Bir hafta yine kupon doldurdum fakat yatırmadım. Maçlar pazar günü bitince sakladığım kupona baktım. Gördüğüme önce inanamadım sonra hemen ağabeyimi çağırdım ve “Bilmişim,” dedim. Ağabeyim de baktı, evet, tam 13+1 bilmiştim. O zaman 13+1 bilen tam kazanmış sayılırdı. Kazanana iyi de para verilirdi. Tabii üzüldüm ama parayı alamadığıma değil sadece tüm sonuçları bildiğime dair kuponumun yayınlanmasını istediğimden. Bir yandan da çok sevinmiştim çünkü o hafta oynanan tüm maçların sonuçlarını doğru tahmin etmiştim. Aslına bakarsanız ilgilendiğim her spor dalında hedefim hep kazanmaktı ama para değil; takımları takip edip kazandıklarını görmek. O günden sonra da bir süre Spor toto oynamaya devam ettim, kuponu yine bazen yatırdım bazen yatırmadım ama sadece bir kez 13+1’i tutturdum.  Bir gün size, Avrupa’daki futbol takımlarını takip edip Avrupa ligine dair Spor toto oynadığım dönemleri de anlatırım.

Koyu Beşiktaşlıyım. Sınıftaki arkadaşlarım çoğunlukla Fenerbahçe takımını tutarlardı. Bana “Sen Kadıköy’de doğmuşsun, orada yaşıyorsun. Nasıl olur da Beşiktaş’ı tutarsın?” derlerdi. O dönemde Beşiktaş o kadar iyi oynuyordu ki sürekli lider olarak devam ediyordu. Şampiyon olmak için yeteri kadar güzel futbol sergiliyordu.

Ablam Galatasaraylı olduğunu söylerdi, ağabeyim ise Fenerbahçeliydi. Biz ağabeyim ve kardeşimle her hafta kimin kazanacağı konusunda önceden konuşur, tahminlerimizi birbirimizle paylaşırdık. Fakat en çok da bir Fenerbahçe hastası olan ağabeyimle futbol konusunda ayrıntılı konuşup değerlendirme yapardık. Babam, futbola çok uzaktı. Aslında ilgilenmesini isterdim çünkü babamla futbol hakkında konuşmayı çok isterdim.

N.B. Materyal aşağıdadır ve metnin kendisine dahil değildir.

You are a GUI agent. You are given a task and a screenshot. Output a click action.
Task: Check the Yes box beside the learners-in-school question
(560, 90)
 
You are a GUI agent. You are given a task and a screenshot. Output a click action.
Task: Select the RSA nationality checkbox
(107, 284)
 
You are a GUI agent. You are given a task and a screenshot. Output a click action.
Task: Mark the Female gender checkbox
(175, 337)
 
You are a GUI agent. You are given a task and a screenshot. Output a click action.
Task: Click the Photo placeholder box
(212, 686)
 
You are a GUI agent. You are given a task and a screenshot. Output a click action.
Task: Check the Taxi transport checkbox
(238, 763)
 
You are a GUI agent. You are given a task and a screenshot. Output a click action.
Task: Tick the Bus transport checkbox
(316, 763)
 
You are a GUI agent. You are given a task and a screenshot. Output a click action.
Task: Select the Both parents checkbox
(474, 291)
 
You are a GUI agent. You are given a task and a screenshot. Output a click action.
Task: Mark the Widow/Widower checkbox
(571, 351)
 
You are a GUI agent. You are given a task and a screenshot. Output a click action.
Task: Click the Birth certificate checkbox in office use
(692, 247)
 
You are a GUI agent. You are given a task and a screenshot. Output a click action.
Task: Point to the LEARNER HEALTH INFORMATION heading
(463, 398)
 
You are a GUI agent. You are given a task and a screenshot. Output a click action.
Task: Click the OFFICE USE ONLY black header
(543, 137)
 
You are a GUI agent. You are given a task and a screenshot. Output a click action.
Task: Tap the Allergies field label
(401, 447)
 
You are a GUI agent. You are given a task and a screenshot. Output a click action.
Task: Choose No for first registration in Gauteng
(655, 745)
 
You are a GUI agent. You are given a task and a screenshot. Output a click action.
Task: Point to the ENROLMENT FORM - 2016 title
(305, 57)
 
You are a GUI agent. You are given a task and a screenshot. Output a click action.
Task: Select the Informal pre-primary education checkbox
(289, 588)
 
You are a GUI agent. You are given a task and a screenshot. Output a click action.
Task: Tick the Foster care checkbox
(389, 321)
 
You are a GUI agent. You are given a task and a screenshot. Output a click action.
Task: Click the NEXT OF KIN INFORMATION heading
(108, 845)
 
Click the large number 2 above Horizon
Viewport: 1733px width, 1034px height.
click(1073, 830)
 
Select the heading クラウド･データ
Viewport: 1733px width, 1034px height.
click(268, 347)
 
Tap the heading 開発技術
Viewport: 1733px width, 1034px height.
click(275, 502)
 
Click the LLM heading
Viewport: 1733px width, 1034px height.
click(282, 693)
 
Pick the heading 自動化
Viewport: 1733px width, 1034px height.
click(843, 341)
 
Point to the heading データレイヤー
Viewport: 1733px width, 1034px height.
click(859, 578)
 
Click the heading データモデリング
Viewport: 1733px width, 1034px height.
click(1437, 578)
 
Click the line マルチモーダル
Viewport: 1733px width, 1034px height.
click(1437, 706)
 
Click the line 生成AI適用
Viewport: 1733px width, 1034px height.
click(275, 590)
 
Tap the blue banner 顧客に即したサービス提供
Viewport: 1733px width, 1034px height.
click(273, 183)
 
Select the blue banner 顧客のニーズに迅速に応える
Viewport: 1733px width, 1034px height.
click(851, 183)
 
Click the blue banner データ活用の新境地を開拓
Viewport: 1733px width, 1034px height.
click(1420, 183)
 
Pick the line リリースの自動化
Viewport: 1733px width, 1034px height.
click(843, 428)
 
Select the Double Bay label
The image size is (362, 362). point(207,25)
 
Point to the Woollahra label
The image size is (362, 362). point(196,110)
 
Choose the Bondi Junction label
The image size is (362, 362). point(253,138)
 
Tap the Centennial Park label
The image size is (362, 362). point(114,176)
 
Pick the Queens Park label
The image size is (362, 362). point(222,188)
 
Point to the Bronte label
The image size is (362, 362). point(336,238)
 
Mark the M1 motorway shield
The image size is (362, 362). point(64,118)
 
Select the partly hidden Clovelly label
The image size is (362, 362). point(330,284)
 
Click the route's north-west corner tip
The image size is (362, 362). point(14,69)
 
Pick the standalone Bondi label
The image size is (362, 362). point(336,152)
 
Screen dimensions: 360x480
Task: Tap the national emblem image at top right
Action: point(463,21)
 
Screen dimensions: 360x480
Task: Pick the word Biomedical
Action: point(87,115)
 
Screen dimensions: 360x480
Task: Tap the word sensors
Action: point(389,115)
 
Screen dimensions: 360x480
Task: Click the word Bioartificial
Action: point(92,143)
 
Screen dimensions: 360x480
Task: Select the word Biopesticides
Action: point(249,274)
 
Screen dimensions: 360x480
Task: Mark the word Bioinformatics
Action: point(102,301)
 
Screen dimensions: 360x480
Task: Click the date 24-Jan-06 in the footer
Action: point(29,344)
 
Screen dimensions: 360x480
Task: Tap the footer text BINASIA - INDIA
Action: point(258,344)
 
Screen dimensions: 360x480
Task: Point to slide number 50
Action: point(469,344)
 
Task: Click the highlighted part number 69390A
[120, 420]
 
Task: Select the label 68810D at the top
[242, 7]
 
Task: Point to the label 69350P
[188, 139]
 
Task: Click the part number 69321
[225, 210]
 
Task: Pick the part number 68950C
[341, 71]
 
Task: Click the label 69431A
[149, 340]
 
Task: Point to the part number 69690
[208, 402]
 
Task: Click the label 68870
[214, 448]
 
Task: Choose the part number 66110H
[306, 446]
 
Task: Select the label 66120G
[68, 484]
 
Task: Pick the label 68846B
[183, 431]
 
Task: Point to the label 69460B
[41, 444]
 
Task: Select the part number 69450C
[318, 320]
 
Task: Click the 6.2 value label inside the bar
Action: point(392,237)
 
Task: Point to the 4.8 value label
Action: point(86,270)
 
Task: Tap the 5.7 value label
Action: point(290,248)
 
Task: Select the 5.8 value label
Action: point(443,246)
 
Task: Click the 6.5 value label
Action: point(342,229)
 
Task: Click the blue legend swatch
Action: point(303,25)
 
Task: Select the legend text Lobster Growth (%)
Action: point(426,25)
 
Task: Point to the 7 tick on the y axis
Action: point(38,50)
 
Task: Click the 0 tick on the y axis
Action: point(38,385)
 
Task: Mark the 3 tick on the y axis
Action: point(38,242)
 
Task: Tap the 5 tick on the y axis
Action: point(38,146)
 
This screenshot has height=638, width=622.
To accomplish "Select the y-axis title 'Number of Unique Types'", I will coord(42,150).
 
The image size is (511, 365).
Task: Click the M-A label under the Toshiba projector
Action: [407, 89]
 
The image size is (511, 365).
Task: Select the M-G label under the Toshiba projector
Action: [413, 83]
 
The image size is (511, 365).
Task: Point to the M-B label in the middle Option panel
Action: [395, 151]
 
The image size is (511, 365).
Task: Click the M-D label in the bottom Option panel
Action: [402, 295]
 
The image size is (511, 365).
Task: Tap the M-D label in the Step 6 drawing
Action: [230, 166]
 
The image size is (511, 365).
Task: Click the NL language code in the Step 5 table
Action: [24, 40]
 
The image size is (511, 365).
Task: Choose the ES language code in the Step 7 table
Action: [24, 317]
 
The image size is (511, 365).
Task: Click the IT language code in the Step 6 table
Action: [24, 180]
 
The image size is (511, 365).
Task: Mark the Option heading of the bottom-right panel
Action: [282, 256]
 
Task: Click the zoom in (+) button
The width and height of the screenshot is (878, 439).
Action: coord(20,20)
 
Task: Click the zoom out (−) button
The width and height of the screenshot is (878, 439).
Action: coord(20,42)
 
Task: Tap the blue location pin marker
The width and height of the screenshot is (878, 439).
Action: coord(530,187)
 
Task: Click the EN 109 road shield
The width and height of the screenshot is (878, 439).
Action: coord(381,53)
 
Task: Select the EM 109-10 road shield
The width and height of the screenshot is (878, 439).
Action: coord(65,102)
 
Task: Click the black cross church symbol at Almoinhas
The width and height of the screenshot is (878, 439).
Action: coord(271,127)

Babamın aksine amcalarım futbola sıcaktı, o yüzden onlarla çok rahat konuşurduk. Fakat her konuda olduğu gibi futbolda da farklı düşünürdü ikisi de. Okulda velimiz olan ortanca amcam koyu Fenerbahçeli diğer amcam ise Galatasaraylıydı. İkisi bir araya gelip maç konuşmaya başladıklarında tuttukları takımların yanlışlarını söylemeden öyle bir savunmaya yaparlardı ki bilmeyen kardeş değil, rakip takımların yöneticisi olduklarını sanırdı. Aslında onların fanatikliği tuttukları takımın hatalarını görmemelerinden, hep haklı olduklarını düşünmelerinden kaynaklanıyordu. İşle ilgili meselelerde de öyleydiler. Hep kendilerini haklı görürlerdi.  Biri de “Hayır, ben haklı değilim bu konuda,” demezdi. Bu siyaset için de geçerliydi. Tuttukları partiye toz kondurmazlardı. İleri yaşlarda anladım, sporda da siyasette de ne kadar fanatik olduklarını.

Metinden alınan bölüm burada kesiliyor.